Every bill creates winners and losers. Here's who stands to gain and who bears the cost.

Who Benefits

  • U.S. regulators (SEC, Treasury, State): Gains granular, standardized data on private‑fund and exempt‑transaction flows into jurisdictions the statute treats as national‑security risks, enabling risk analysis and coordinated policy action.
  • Investors concerned about geopolitical exposure: Institutional and retail investors gain a clearer public picture of which advisers and issuers have capital tied to countries the statute flags, supporting portfolio risk assessment and stewardship decisions.
  • Compliance, audit, and legal service providers: Firms that provide due diligence, advisory, and reporting services will see new demand for systems, attestations, and counsel to map assets to jurisdictions of concern.
  • Market transparency advocates and national‑security stakeholders: They obtain public reporting that was previously limited in the private‑markets and exempt‑offerings space, improving accountability for cross‑border capital flows.

Who Bears the Cost

  • Covered investment advisers and private funds: Must build or expand systems to trace asset‑level exposures, aggregate related‑person AUM, and produce annual reports — with ongoing operational and personnel costs.
  • Issuers relying on exempted transactions (especially foreign or cross‑border issuers): Face new filing obligations for larger deals, increased disclosure of beneficial owners and intended use of proceeds, and potential restrictions if noncompliant.
  • Placement agents, law firms, and underwriters: Increase diligence burdens and legal risk when structuring exempt offerings to ensure filings meet the new requirements and to advise on potential liabilities.
  • The SEC: Administrative and IT burden to collect, aggregate, publish, and vet detailed filings and to promulgate implementing rules; the agency may need additional resources to execute the mandated public reporting and enforcement.

Key Issues

The Core Tension

The core dilemma: increase transparency over private capital linked to geopolitical adversaries to protect national‑security interests, while avoiding undue damage to capital formation, legitimate private‑market activity, and commercially sensitive confidentiality — a choice between revealing risk (and potentially discouraging investment) and preserving market efficiency and privacy.
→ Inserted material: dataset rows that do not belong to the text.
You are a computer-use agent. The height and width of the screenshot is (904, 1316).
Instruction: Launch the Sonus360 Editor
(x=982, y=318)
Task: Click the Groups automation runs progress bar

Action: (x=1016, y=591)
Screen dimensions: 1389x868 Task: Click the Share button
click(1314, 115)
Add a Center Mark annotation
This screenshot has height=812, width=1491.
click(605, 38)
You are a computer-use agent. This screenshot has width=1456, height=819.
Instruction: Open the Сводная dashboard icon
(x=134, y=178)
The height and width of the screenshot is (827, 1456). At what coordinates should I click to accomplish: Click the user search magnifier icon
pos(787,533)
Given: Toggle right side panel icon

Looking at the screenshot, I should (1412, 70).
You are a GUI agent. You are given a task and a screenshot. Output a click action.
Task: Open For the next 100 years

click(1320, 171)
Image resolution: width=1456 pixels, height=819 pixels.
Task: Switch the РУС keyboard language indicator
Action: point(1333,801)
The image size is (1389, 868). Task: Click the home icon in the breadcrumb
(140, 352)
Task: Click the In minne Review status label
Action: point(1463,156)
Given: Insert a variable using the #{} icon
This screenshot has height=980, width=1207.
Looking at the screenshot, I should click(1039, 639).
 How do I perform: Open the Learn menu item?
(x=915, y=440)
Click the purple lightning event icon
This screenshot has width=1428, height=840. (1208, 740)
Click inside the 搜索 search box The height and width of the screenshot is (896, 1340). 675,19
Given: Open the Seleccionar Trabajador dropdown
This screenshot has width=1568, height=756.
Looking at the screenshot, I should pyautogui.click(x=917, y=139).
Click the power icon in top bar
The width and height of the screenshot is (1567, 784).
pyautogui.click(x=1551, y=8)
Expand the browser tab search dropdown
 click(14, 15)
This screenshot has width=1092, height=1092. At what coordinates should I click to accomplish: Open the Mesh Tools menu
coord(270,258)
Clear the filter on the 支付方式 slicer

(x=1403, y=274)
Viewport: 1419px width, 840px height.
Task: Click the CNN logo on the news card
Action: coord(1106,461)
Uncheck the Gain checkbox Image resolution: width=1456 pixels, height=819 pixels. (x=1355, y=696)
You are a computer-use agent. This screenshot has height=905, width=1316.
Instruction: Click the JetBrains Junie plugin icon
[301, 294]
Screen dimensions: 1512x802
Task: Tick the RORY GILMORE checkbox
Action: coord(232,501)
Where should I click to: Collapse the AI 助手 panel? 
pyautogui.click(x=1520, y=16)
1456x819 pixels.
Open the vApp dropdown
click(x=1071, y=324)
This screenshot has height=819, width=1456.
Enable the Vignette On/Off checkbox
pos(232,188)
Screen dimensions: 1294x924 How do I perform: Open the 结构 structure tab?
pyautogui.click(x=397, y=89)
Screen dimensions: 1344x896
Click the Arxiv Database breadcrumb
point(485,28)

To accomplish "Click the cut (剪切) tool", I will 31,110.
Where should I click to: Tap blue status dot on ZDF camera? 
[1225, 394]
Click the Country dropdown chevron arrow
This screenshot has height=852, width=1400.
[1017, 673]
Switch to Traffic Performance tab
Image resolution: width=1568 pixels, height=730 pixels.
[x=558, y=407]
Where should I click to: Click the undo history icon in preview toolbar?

The bill trades a step increase in transparency for a set of practical and legal complications. First, the operational definition of when an asset or issuer is ‘in’ a country of concern relies on tests — physical presence, plurality of sales, proportion of assets/liabilities — that will be fact‑intensive and subject to interpretive disputes.

Advisers and issuers can be expected to litigate borderline cases or restructure holdings (e.g., via holding companies, transfer pricing, or jurisdictional shifts) to avoid reporting. Second, the bill reaches exempt transactions specifically chosen historically for limited disclosure; forcing detailed filings risks chilling legitimate capital formation or driving deals to jurisdictions and intermediaries that sit outside SEC jurisdiction.

That dynamic could push activity into less transparent corners of the market.

There are also coordination and classification risks. The bill anchors ‘‘country of concern’’ to 10 U.S.C. 4872(f) but gives the SEC discretion, in consultation with State and Treasury, to expand the list — potentially politicizing what is nominally an accounting exercise.

The Exchange Act filing requirement includes beneficial‑ownership disclosure and an industry‑by‑country breakdown of intended use of proceeds; issuers will claim commercial sensitivity and confidentiality, raising questions about what the SEC will redact in public reports and how trade secrets are protected. Finally, enforcement will depend on the SEC’s capacity to review high volumes of filings and on its rulemaking choices about materiality, timing, and remedies — all areas that could materially affect how burdensome the regime is in practice.